Project Summary of TR&D 2 – High-field and fast-MAS SSNMR methods for biomolecular structure and dynamics (PI: Hong) TR&D 2 seeks to develop new solid-state NMR technologies to determine protein structure and dynamics and to produce isotopically labeled cholesterol for membrane protein structural biology. Modern solid-state NMR based structure determination approaches focus on 13C and 15N based resonance assignment and distance measurements. However, the low gyromagnetic ratios of 13C and 15N limit the measurable distances to less than ~8 Å, which makes it difficult to determine protein three-dimensional folds and quaternary structures. Aim 1 of this TR&D is to overcome this bottleneck in structure determination by developing 19F-based MAS NMR techniques to measure 19F-19F, 19F-13C and 19F-1H distances, potentially to 2 nm. These experiments will be developed for high field and fast MAS conditions to achieve the high-resolution and sensitivity necessary for structure determination. The impact of 19F chemical shift anisotropy on dipolar recoupling will be investigated systematically. Aim 2 of this TR&D is to develop 13C-2H correlation NMR techniques to measure protein dynamics at high magnetic fields with higher angular sensitivity than before. This aim addresses the limitation of 13C-1H and 15N-1H dipolar-coupling based techniques, which are increasingly less sensitive to small- amplitude motions as the magnetic field strength and MAS frequency increase. We will harvest the power of the large 2H quadrupolar coupling for sensing molecular orientations by developing robust polarization transfer techniques between 2H spins and 13C or 15N spins, so that we can measure 13C and 15N resolved 2H quadrupolar spectra. In aim 3 of this TR&D, we will develop biosynthetic methods for high-yield production of 13C and 2H-labeled cholesterol for membrane protein structural biology. By partnering with four driving biomedical projects, we will test and deploy the technologies in this TR&D to address outstanding biological questions in the areas of membrane proteins and cell walls.
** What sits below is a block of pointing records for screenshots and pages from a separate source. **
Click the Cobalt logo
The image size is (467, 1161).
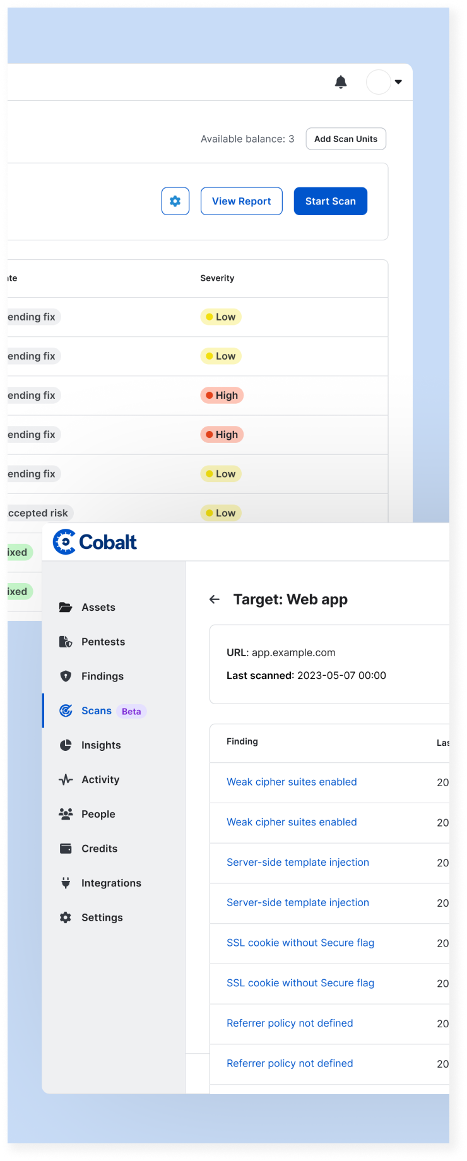95,542

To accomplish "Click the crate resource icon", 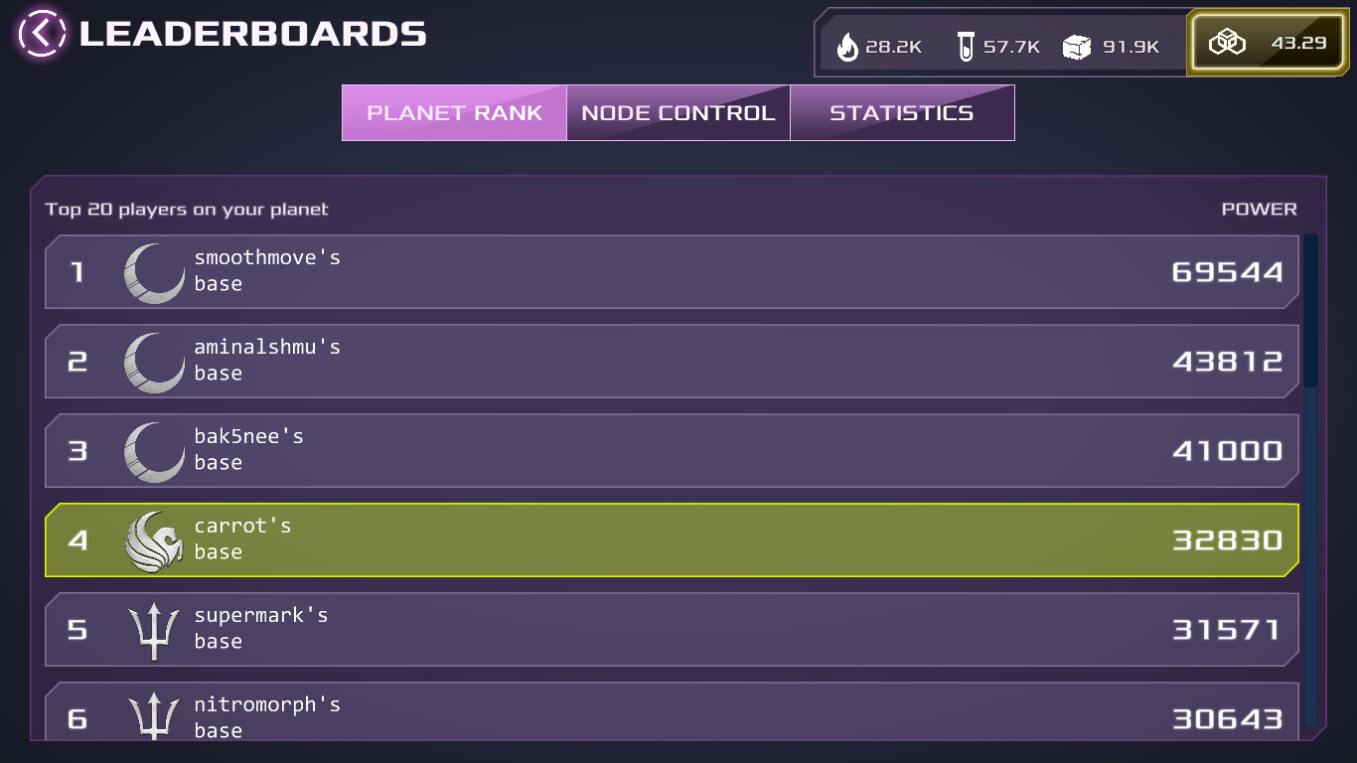I will pyautogui.click(x=1077, y=46).
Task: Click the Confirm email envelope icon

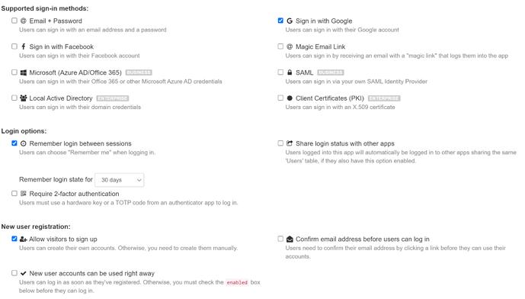Action: [290, 239]
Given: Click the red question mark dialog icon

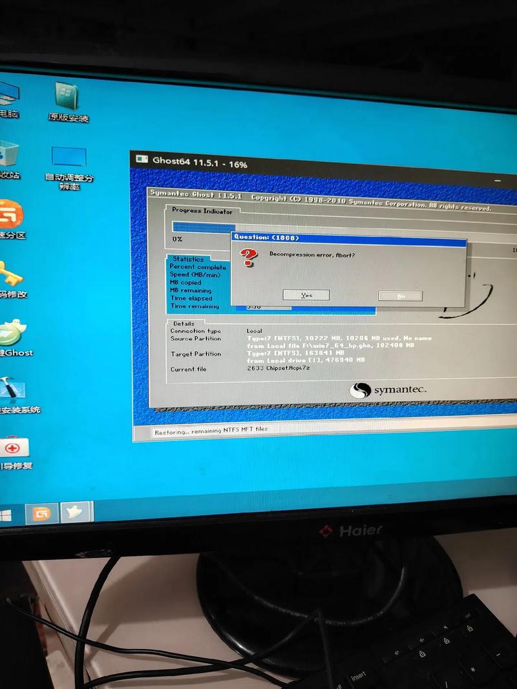Looking at the screenshot, I should tap(248, 260).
TR＆D 2的项目摘要 - 生物分子的高场和快速SSNMR方法 结构和动力学（PI：Hong） TR＆D 2试图开发新的固态NMR技术来确定蛋白质结构 和动力学并生产用于膜蛋白结构生物学的同位素标记的胆固醇。 现代固态NMR的结构确定方法集中于13C和15N 共振分配和距离测量值。但是，低旋转磁比为13C和 15N可测量的距离将可测量的距离限制在小于〜8Å，这使得难以确定蛋白质 三维褶皱和第四纪结构。此tr＆d的目标1是克服这个瓶颈 通过开发基于19F的MAS NMR技术来测量19F-19F，19F-13C来确定结构。 和19f-1h距离，可能为2 nm。这些实验将针对高场和快速开发 MAS条件以实现结构确定所需的高分辨率和灵敏度。 19F化学移动各向异性对偶极回合的影响将被系统地研究。 该TR＆D的目标2是开发13C-2H相关NMR技术，以测量蛋白质动力学 高磁场具有比以前更高的角度灵敏度。这个目的解决了 基于13C-1H和15N-1H偶性耦合技术，这些技术对小对小的敏感 随着磁场强度和MAS频率的增加，放大器的运动。我们将恢复 大型2H四极耦合的功率通过开发强大的 2H旋转和13C或15N旋转之间的极化转移技术，以便我们可以测量13C 和15N解析了2H四极光谱。在此TR＆D的AIM 3中，我们将开发生物合成方法 用于高收益生产13C和2H标记的胆固醇，用于膜蛋白结构生物学。经过 与四个驾驶生物医学项目合作，我们将在此TR＆D中测试和部署这些技术 解决膜蛋白和细胞壁领域中的杰出生物学问题。